General characteristics
- Displacement: 284 tons
- Tons burthen: 23268⁄94 (bm)
- Length: 106 feet (32 m) (gundeck); 93 feet 2+1⁄2 inches (28.410 m) (keel);
- Beam: 22 feet (6.7 m)
- Draught: 6 feet 6 inches (1.98 m)
- Depth of hold: 8 feet (2.4 m)
- Propulsion: 3 cylindrical boilers; Horizontal single expansion direct acting 217 indicated horsepower (162 kW) engine; Single screw;
- Sail plan: Three masts
- Speed: 7.5 knots (14 km/h)
- Complement: 36-40 men
- Armament: 68-pounder gun mounted aft; 32-pounder gun mounted forward; 2 × 24-pounder howitzers mounted on broadsides;

= HMS Surly (1856) =

British Royal Navy mortar vessel

HMS Surly was an Albacore-class gunboat built for the Royal Navy.
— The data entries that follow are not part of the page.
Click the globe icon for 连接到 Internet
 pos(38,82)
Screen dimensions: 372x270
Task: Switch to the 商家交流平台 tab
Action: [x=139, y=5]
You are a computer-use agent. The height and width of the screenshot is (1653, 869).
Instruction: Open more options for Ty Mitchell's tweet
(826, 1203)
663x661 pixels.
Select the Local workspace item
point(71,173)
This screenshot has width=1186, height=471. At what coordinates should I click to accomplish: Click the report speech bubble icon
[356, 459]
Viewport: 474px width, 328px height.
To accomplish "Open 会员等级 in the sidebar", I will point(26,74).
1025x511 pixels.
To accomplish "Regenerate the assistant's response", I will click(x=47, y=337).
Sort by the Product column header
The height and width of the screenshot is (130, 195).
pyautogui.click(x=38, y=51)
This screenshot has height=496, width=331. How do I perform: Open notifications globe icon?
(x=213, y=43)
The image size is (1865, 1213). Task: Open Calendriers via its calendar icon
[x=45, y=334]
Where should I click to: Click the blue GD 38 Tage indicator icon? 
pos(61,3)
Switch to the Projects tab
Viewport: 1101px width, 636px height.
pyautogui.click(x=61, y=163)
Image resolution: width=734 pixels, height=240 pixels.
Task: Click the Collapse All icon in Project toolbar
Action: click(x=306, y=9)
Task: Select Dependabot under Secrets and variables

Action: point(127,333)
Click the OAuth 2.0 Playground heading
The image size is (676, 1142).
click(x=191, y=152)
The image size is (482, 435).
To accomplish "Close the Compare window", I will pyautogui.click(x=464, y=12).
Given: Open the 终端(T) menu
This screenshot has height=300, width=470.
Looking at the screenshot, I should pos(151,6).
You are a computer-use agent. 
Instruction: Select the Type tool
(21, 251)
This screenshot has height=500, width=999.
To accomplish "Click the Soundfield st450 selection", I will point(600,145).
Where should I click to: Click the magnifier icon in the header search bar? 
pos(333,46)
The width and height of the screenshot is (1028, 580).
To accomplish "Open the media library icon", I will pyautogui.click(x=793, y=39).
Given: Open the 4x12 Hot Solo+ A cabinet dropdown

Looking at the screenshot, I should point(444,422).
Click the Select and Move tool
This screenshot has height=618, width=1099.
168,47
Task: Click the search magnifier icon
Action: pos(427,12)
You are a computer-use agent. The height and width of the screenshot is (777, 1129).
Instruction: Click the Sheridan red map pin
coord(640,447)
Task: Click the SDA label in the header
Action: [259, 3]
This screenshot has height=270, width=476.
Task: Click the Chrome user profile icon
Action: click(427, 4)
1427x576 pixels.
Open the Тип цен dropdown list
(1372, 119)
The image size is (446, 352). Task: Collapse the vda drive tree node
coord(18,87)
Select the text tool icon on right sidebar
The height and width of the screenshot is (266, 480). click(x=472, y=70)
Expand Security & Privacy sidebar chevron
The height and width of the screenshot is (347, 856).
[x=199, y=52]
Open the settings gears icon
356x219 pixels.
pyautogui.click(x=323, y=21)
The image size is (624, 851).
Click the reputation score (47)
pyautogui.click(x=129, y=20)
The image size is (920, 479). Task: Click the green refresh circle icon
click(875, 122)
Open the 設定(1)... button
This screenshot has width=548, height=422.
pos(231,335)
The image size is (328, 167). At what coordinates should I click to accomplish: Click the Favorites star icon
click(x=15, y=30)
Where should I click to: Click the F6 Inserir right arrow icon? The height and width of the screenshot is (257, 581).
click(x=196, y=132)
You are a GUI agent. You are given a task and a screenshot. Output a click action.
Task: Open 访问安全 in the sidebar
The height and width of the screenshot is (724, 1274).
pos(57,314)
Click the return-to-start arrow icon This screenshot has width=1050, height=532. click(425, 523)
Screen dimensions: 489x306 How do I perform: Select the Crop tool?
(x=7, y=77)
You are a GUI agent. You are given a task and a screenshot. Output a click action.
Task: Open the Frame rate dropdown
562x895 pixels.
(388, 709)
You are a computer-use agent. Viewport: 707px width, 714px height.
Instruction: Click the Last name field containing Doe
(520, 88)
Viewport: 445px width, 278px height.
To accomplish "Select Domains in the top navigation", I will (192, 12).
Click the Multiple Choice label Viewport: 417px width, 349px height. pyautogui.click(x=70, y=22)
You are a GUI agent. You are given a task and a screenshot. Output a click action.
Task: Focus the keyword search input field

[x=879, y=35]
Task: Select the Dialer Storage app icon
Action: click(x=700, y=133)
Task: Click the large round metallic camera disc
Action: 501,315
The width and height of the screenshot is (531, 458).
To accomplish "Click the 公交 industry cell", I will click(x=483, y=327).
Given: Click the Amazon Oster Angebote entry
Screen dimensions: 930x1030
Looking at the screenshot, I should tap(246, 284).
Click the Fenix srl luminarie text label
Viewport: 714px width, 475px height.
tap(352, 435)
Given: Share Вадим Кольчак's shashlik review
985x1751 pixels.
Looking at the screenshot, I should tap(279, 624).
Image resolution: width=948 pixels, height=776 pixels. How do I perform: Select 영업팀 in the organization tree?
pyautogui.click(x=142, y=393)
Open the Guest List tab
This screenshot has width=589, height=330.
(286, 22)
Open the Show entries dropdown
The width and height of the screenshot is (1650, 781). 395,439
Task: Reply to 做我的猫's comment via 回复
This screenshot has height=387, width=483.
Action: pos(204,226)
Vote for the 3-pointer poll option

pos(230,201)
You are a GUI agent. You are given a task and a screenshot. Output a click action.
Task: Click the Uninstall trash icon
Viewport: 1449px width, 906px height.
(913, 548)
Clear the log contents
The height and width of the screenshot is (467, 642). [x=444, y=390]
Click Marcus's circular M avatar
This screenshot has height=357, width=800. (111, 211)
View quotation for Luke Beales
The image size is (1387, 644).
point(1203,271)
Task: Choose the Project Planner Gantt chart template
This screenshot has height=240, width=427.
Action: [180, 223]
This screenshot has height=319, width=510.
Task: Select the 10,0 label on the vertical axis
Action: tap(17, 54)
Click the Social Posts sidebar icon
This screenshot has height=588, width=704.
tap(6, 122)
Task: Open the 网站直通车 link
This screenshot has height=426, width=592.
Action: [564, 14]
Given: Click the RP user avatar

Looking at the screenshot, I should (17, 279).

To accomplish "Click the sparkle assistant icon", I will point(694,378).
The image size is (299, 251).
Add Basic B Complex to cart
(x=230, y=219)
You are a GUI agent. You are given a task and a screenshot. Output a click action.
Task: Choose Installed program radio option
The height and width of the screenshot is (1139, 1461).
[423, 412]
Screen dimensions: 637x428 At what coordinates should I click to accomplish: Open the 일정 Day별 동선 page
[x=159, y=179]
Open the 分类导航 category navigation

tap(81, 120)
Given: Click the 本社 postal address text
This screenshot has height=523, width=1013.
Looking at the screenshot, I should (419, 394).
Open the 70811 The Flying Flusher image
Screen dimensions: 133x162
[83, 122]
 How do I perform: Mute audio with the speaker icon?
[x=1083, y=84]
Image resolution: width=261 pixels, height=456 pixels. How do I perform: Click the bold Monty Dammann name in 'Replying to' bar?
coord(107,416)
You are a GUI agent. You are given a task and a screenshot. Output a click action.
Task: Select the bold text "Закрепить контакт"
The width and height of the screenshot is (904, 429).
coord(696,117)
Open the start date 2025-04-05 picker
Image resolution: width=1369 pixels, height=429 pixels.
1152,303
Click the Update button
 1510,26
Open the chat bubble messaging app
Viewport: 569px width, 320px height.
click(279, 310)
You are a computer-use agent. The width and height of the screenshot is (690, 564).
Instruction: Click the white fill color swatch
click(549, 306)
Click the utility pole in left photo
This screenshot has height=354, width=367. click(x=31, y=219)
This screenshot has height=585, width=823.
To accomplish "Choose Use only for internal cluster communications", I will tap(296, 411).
She was constructed in Newcastle by T & W Smith as part of the second batch, ordered in early October 1855, and was launched on 18 March 1856. After commissioning she served in the Steam Reserve and Coastguard Reserve. She was sold out of service in 1869.

== Description ==

The order for Surly was placed with T & W Smith on 4 October and her keel was laid in Newcastle on 15 October.

Surly was fitted with three cylindrical boilers and a horizontal single expansion direct acting 217 ihp engine supplied by Maudslay, Sons & Field. Fitted with sails as well as her single screw, she was capable of 7.5 kn and could carry 25 long ton of coal for fuel. The vessel was launched on schedule on 18 March 1856, and commissioned into the Royal Navy on 5 July, having cost £9,867, of which the hull accounted for £5,656 and machinery £3,298.

The Albacore-class were armed with a single muzzle-loaded smoothbore 68-pounder gun (95 cwt; barrel length 10 feet) mounted on a pivot at aft, and a muzzle-loaded smoothbore 32-pounder gun (56 cwt; barrel length 9.5 feet) at the ships' forward. They were also fitted with two 24-pounder howitzers on broadside gun carriages. The Albacore-class carried a crew of 36-40 men.

== Service ==

Upon commissioning Surly went straight into the Royal Navy's Steam Reserve at Sheerness Dockyard. In April 1861 she was serving with the Coastguard Reserve at Hull as tender to HMS Cornwallis and later HMS Dauntless. In Royal Navy service Surlys signal letters were GTWB. Surly was paid off in April 1869 and sold out of service at public auction on 21 October 1869, making £1,025.